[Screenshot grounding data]
-------

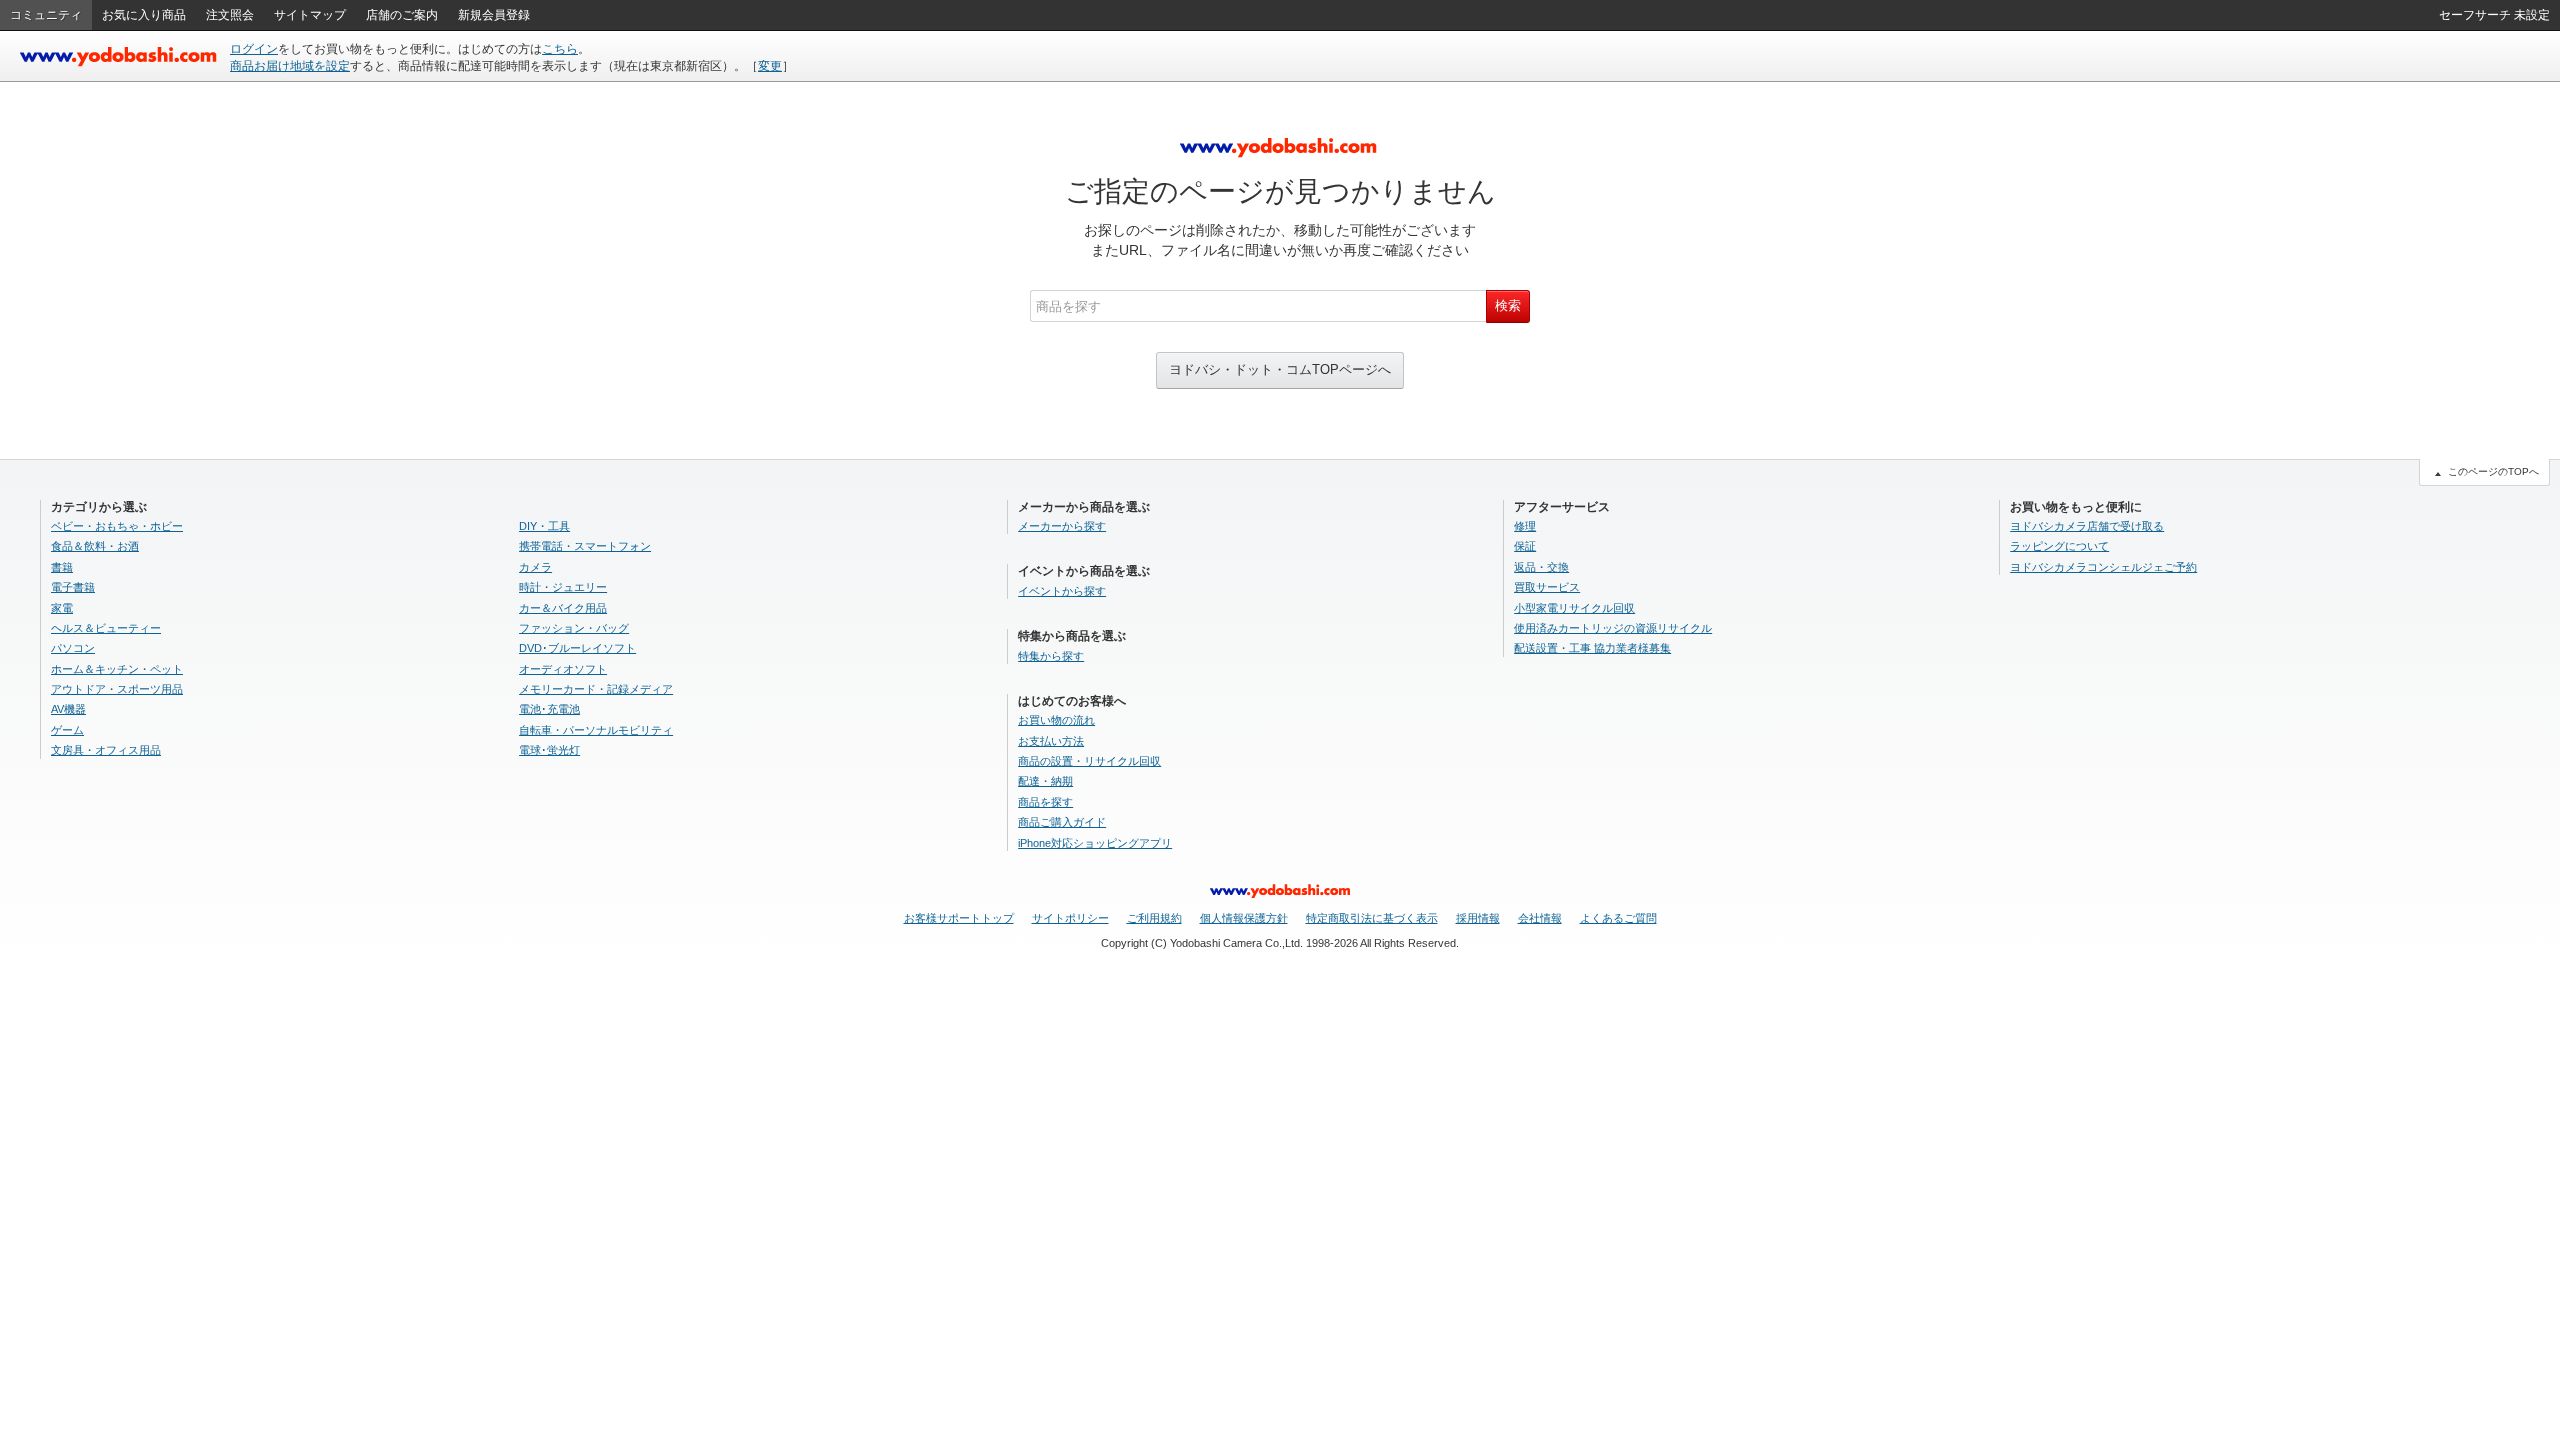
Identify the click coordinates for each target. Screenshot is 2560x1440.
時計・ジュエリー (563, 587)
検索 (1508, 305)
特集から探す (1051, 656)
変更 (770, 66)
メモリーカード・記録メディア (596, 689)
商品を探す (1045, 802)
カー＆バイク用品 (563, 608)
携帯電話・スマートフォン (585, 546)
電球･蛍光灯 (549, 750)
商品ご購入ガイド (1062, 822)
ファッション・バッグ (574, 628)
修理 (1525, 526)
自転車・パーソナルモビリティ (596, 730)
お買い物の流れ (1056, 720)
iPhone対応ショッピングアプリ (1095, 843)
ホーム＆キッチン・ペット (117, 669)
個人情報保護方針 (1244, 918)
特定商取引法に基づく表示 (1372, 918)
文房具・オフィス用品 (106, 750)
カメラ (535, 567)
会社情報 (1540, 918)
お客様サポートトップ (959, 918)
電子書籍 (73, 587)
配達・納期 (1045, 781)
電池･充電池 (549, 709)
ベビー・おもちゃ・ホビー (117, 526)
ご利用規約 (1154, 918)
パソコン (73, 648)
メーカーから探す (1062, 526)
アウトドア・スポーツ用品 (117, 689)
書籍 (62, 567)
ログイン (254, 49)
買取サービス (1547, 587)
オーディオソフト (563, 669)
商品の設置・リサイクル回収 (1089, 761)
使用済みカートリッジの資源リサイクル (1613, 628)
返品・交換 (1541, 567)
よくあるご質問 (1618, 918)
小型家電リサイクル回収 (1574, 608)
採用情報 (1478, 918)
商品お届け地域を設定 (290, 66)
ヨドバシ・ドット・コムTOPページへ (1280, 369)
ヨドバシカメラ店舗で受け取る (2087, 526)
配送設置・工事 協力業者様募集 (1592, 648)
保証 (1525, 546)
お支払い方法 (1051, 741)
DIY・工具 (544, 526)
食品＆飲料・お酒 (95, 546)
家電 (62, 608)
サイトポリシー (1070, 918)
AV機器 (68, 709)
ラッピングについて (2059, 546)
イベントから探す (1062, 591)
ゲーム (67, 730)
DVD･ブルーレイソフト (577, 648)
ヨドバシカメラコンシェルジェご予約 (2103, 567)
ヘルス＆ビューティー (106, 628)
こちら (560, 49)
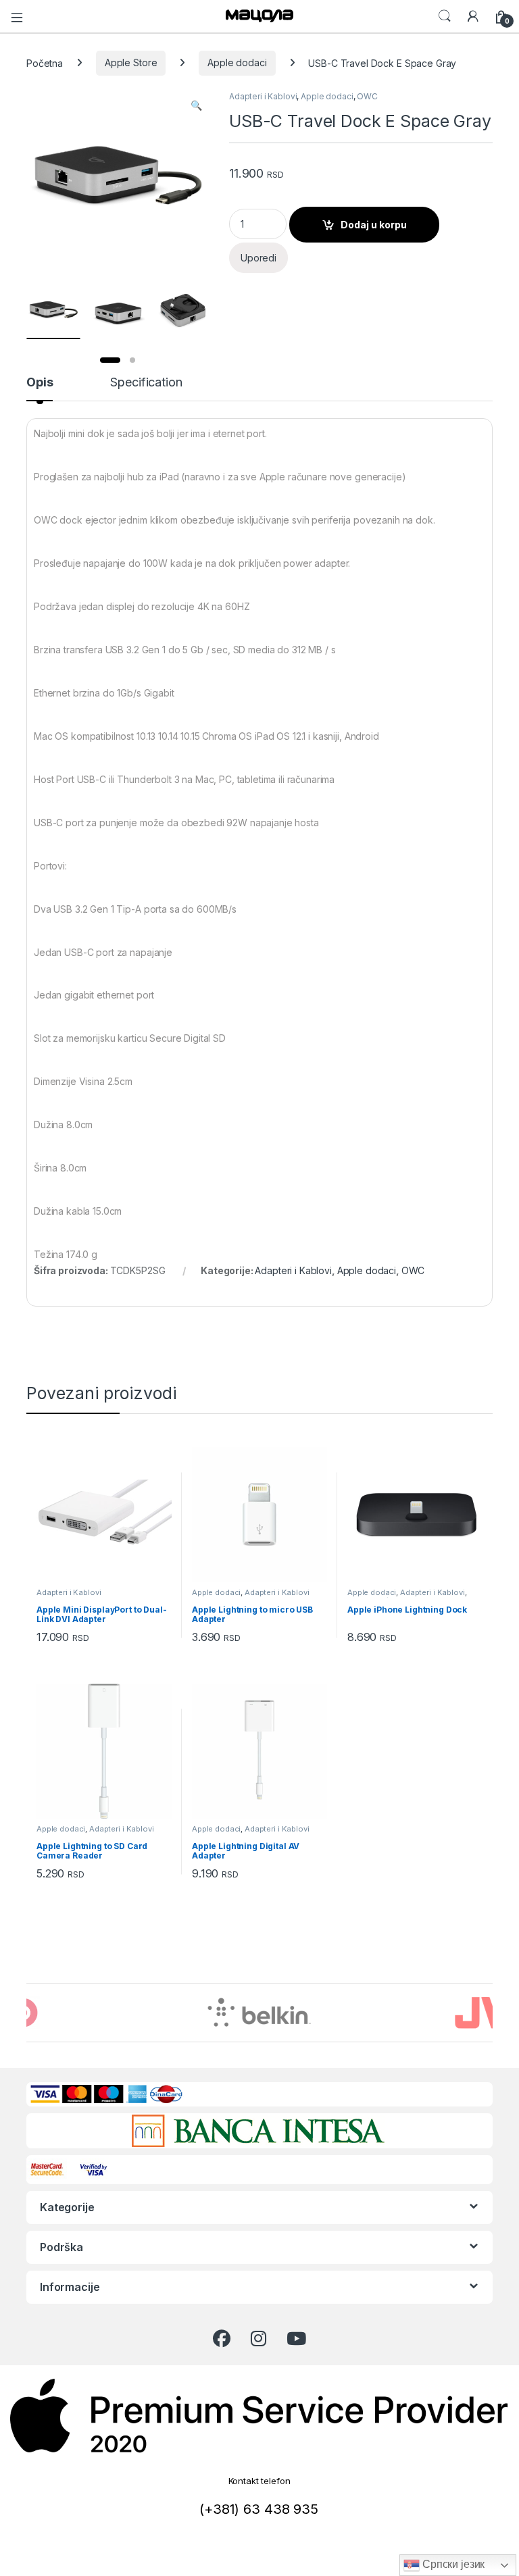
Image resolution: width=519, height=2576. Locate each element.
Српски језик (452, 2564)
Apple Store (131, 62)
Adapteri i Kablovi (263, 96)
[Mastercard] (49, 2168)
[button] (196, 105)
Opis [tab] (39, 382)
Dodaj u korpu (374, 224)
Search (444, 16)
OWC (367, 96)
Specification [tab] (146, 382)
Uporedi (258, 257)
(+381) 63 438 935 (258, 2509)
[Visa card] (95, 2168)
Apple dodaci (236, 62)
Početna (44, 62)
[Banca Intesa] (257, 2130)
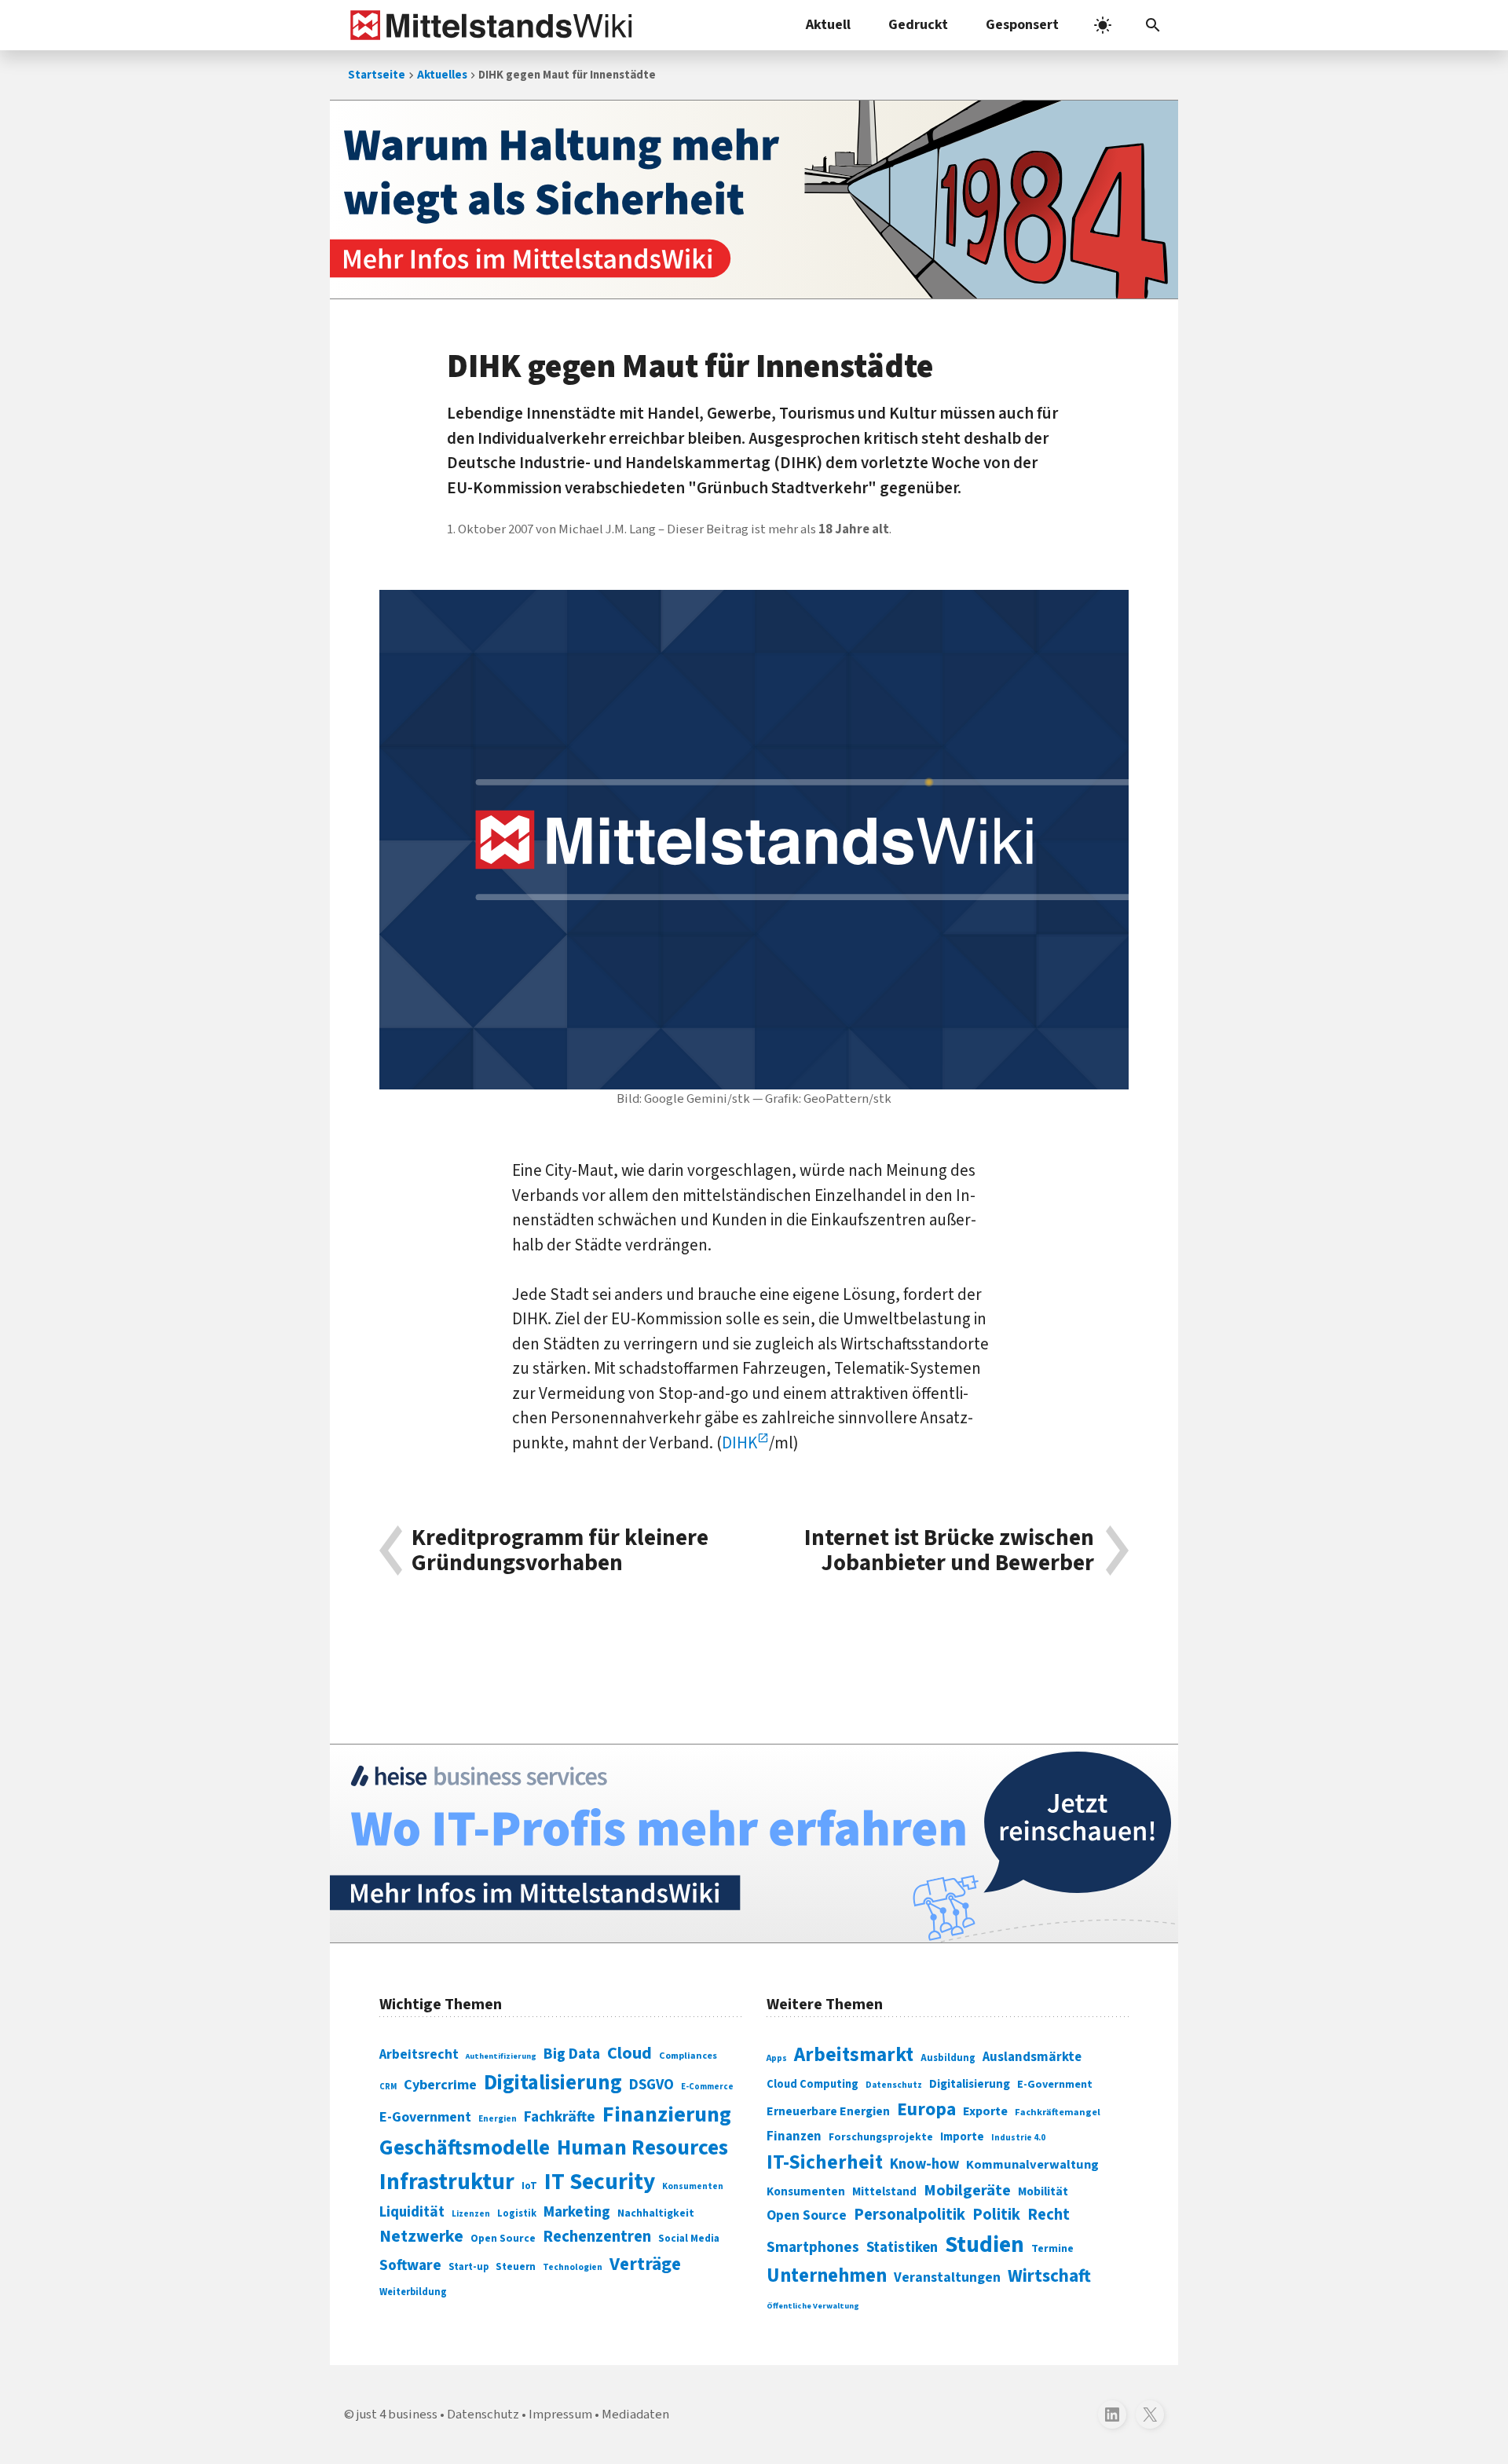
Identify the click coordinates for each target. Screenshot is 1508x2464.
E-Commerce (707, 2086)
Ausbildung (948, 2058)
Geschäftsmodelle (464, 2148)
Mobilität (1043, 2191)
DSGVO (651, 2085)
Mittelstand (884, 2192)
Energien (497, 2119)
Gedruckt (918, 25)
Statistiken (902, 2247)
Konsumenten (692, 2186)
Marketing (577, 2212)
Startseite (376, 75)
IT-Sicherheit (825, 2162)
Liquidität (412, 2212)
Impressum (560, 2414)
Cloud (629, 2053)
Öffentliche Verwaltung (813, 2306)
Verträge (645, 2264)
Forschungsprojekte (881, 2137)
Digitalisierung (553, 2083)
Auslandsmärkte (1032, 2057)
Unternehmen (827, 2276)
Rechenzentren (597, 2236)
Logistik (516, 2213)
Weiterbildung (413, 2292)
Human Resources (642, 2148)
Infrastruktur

-------

## [Work item]
Would you please filter the lines above and copy every one that includes "each"?

## [The completed task]
Identify the click coordinates for each target. Screenshot is 2560x1440.
Image resolution: width=519, height=2576. Locate each element.
Identify the click coordinates for each target. Screenshot is 1508x2464.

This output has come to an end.